PROBLEM - From the text below about the Russian attacks on Vuhledar, list every phrase or sentence that appears in quotation marks as Dmytrashkivskyi's own words.

But as has happened in previous Russian offenses, including one in November, “the enemy suffered critical losses,” Col. Oleksii Dmytrashki­vskyi, a spokespers­on for Ukrainian military forces in the area, said in an interview.

He said the attacks on Vuhledar had been no surprise — the Russians even warned the Ukrainians of the coming assault through social media channels, in an apparent attempt to scare them. “It was announced and spread,” Dmytrashki­vskyi said. “It was done to diminish the morale of the fighters.”

As they have done throughout the war, Russian commanders made some basic mistakes, in this case failing to take into account the terrain — open fields littered with anti-tank mines — or the strength of the Ukrainian forces, Dmytrashki­vskyi said. Two of Russia’s most elite brigades — the 155th and 40th Naval Infantry Brigades — were decimated in Vuhledar, he said.

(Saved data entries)
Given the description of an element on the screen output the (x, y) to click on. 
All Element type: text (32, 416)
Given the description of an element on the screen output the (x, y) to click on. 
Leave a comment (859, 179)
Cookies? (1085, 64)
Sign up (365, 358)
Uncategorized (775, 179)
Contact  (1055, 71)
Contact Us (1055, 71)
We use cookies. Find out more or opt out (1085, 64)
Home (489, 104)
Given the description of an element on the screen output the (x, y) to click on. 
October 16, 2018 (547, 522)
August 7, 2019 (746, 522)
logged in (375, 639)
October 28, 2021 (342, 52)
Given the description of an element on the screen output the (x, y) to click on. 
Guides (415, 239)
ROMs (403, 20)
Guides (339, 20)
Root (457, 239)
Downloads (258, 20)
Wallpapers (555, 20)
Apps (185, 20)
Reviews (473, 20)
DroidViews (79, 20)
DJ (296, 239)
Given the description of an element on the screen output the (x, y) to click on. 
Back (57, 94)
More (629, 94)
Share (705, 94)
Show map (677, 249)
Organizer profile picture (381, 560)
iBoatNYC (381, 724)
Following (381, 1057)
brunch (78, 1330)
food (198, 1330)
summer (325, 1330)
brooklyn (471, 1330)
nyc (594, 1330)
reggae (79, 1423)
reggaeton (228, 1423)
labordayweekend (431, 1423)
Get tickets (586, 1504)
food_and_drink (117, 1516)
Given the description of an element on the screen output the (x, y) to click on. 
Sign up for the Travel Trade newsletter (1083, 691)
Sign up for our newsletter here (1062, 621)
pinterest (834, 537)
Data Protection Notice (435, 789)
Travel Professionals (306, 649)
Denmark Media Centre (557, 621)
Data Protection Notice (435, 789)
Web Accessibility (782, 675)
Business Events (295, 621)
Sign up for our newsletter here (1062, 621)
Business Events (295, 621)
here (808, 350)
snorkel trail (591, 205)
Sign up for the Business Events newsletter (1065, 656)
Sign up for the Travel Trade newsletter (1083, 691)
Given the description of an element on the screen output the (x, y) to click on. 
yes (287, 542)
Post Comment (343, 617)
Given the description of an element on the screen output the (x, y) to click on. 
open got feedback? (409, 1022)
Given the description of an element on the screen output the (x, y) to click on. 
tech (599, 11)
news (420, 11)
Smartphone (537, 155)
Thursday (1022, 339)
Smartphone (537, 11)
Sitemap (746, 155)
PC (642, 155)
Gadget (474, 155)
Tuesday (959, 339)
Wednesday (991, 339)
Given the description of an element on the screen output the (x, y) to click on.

ANSWER -
- "the enemy suffered critical losses"
- "It was announced and spread"
- "It was done to diminish the morale of the fighters."